Figlio della Seconda guerra mondiale e nipote della prima, il Papa ragiona forse in base a una coscienza storica che gli dice di valutare gli eventi bellici, anche oggettivamente slegati tra loro, nella misura in cui potrebbero essere prodromi di un evento bellico di proporzioni maggiori. La “guerra a pezzi” è quindi a un tempo una constatazione, una fotografia storica, e anche l’espressione di un timore che è a sua volta espressione della sensibilità storica di colui che agnoscit veteris vestigia flammae.
Dobbiamo credere che con il suo intervento dello scorso 10 settembre egli abbia voluto ammettere che quel timore si è avverato?
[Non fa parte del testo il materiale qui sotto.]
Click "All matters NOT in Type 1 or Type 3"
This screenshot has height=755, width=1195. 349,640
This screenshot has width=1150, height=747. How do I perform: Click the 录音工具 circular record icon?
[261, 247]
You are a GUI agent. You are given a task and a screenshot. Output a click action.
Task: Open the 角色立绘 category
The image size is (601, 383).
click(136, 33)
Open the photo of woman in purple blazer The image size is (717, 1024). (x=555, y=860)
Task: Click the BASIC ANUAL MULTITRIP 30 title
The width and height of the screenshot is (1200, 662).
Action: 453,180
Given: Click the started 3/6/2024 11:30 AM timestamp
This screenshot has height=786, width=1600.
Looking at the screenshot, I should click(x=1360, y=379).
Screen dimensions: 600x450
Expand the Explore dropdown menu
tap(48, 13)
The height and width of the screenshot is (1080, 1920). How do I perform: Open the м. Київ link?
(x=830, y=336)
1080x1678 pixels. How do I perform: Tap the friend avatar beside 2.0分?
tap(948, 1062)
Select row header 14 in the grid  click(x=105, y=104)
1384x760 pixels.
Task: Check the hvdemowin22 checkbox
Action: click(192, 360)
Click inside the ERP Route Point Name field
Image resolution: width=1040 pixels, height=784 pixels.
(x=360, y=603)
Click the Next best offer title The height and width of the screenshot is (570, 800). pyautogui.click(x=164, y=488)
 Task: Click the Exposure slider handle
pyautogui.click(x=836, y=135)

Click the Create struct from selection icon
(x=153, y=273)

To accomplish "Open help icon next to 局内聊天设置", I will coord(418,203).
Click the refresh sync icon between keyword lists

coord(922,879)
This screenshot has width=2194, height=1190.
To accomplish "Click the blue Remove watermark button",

In effetti, quasi ravvedendosi, Francesco ha detto che la guerra mondiale, da “guerra a pezzi”, è diventata “guerra totale”. Ma non ha rinnegato una visione per un’altra. Vediamo perché.
Alle angosce precedenti si aggiunge ora l’incubo del deja vu, che chiaramente si affaccia sin dalle parole d’esordio (e rimanda a quanto abbiamo detto prima): “Dopo le due tragiche guerre mondiali sembrava che il mondo avesse imparato a incamminarsi progressivamente verso il rispetto dei diritti umani, del diritto internazionale, di varie forme di cooperazione”.
E invece si nota una “regressione”, un ritorno a orrori e brutalità già viste.
“Anacronismo” è la parola chiave di questo discorso. Qualcosa di disturbante, di distonico che riemerge dal passato, un mostro esiliato dalla storia che torna a materializzarsi alle porte della città sempre con le stesse spudorate sembianze. “Anacronismo” si abbina a “nazionalismo”. Anacronistiche sono le guerre – le nuove/vecchie guerre di dominio – combattute in nome di nazionalismi “chiusi, esasperati, aggressivi”. Ma per capire in che senso il pontefice parla di “totale” bisogna tornare al “rispetto dei diritti umani”. In effetti passando dalla guerra a pezzi alla guerra totale si allarga anche il focus della sua valutazione: non soltanto riflessione prospettica sulle sorti geopolitiche, ma – anche e soprattutto – riflessione angustiata su quelle del genere umano.
Perché per “guerra totale” in realtà Francesco intende quella guerra che coinvolge, e colpisce, la totalità di una popolazione, e non risparmia nessuno: “civili, anziani, bambini e malati”.
Proprio dalla Seconda guerra mondiale in poi senza dubbio ogni guerra è diventata totale in questo senso: e dunque, quando accoppia al concetto di “guerra totale” quello di “guerra mondiale”, che formula cerca di definire il Papa?
Egli in realtà tiene insieme una preoccupazione ecumenica per un mondo in fiamme (come poteva essere quello alla vigilia di una Prima o Seconda guerra mondiale) e una preoccupazione panantropica per un’umanità a un passo da una tragedia che promette di essere a un tempo l’ennesima della storia ma anche quella definitiva.
Per lui la guerra è mondiale perché si combatte, in contemporanea, in più parti del mondo (e avvenire simultaneamente non significa per forza avvenire congiuntamente), ed è totale perché non fa distinzione tra combattenti e non combattenti.